Sunday, June 29, 2008

Blogging Lite

I am away for a couple of weeks, soaking up the undoubted joys of CCF camps, so no blogging here until July 13th! Last year when I went to CCF camp, Gordon Brown was riding high in the polls as a welcome new prime minister, whose every action drew praise, and Hillary Clinton was the runaway favourite to win the Democrat nomination.....

Resignations and Blood Money

The Tories haven't yet lost their chairman over her payment of expenses to her nanny, but they are hardly likely to take much comfort from today's Labour resignation - Wendy Alexander standing down as Labour leader in Scotland. She has not been an impressive leader in Scotland in the short time she has had, failing to combat the SNP's challenge to Labour north of the border and on one occasion - her call for an independence referendum now - clashing clearly with her boss and usually ally, Gordon Brown. Nonetheless, her resignation is over a failure to appreciate the full demands of the complex legislation governing campaign contributions, rather than a big issue of principle, and certainly suggests that even the slightest deviation now from wholly accurate and transparent financial dealings - with or without public money being involved - will considerably shorten your political shelf life. That's the cold comfort for the Tories.
________________
▶ **Tasks**
1: Answer these questions from the blog text, one answer per line:
(a) Until what date will there be no blogging?
(b) Who stood down as Labour leader in Scotland?
(c) According to the blog text, what failure led to her resignation?
2: Carry the blog text on British politics forward from its last sentence.

▶ **Available data**
________________
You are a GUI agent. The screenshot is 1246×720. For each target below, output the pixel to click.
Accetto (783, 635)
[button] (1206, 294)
________________
▶ **Answers for the tasks**
1:
(a) July 13th
(b) Wendy Alexander
(c) A failure to appreciate the full demands of the complex legislation governing campaign contributions

2:
Another resignation - of Glasgow East's Labour MP - could well lead to another Labour slaughter at the polls, this time to the benefit of the SNP. Mind you, the Tories could do with a strong showing here if they want to convince us they're back as a truly national party. Tory deputy leader in Scotland, the former student firebrand Murdo Fraser, did wryly admit that this wasn't traditional Tory territory...

So, Labour is in trouble north of the border, while Cameron's MPs are in apparently upbeat mood at their weekend retreat in Buckinghamshire. It is possible, though, that the Indepedent on Sunday's front page might dent some of their optimism, citing as it does 6 Tory MPs - including the newly promoted Dominic Grieve - as having business interests in Zimbabwe. And not interests designed to make life more difficult for Mugabe I think we can surmise!

Friday, June 27, 2008

Spelman's Woes

On a day when the Tories are celebrating holding that well known marginal Henley, it cannot help that their chairman's expenses difficulties continue to be in the news. Apparently, a former secretary originally pulled the plug on Mrs. Spelman's use of parliamentary expenses to pay her nanny. Caroline Spelman justified her use of that money in part by saying that when she became the Tory MP for Meriden there was no office or administrative help to speak of and that she had to work from her house. Meriden was my home seat, and I must confess I certainly remember the association not only having perfectly good offices - sharing a building with neighbouring Solihull constituency - but also a couple of staff as well, when Caroline Spelman was selected. Whether there were some personality clashes that meant she didn't feel comfortable using the offices is another matter, but she does not appear to have been entirely transparent in her comments. All of which is a little odd, as she has always come across as a decent, honest and hard-working MP, if not a particularly exciting one.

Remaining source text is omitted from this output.